WHAT THE EXERCISE ASKS. An exact restatement of the data is required, with the images omitted.

DATA FOR THIS EXERCISE section start

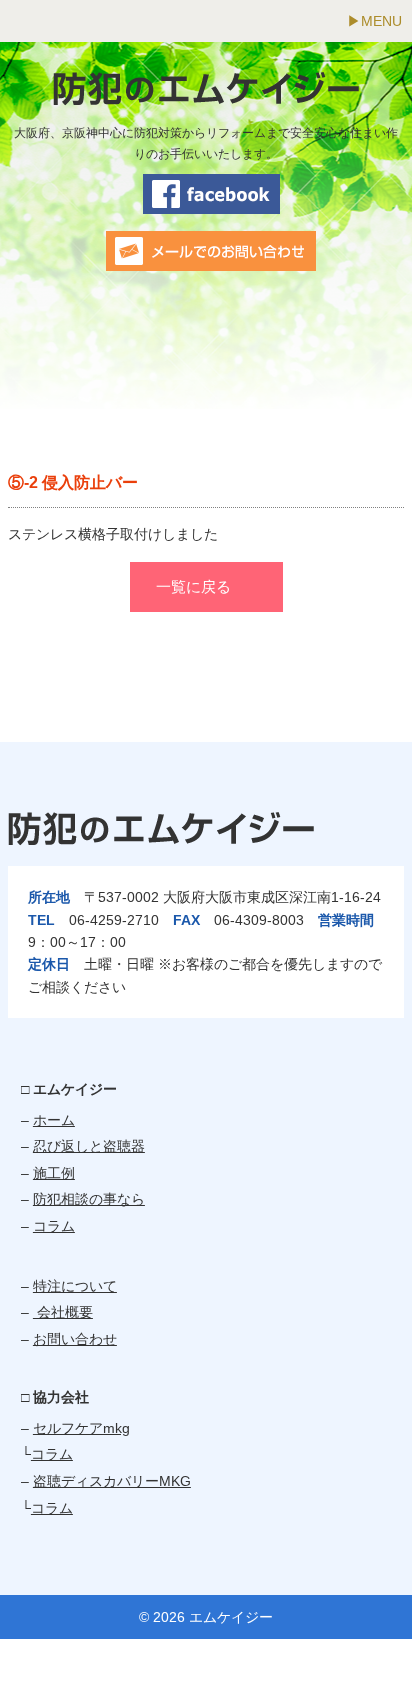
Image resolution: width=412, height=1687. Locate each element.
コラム (54, 1226)
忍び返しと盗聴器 (89, 1146)
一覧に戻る (193, 586)
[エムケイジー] (206, 95)
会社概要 (63, 1312)
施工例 (54, 1173)
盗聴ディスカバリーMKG (112, 1481)
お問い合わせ (75, 1339)
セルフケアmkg (81, 1428)
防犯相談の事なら (89, 1199)
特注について (75, 1286)
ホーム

DATA FOR THIS EXERCISE section end

SOLUTION FOR THIS PROBLEM.
Image resolution: width=412, height=1687. Locate each element.
コラム (54, 1226)
忍び返しと盗聴器 (89, 1146)
一覧に戻る (193, 586)
[エムケイジー] (206, 95)
会社概要 (63, 1312)
施工例 (54, 1173)
盗聴ディスカバリーMKG (112, 1481)
お問い合わせ (75, 1339)
セルフケアmkg (81, 1428)
防犯相談の事なら (89, 1199)
特注について (75, 1286)
ホーム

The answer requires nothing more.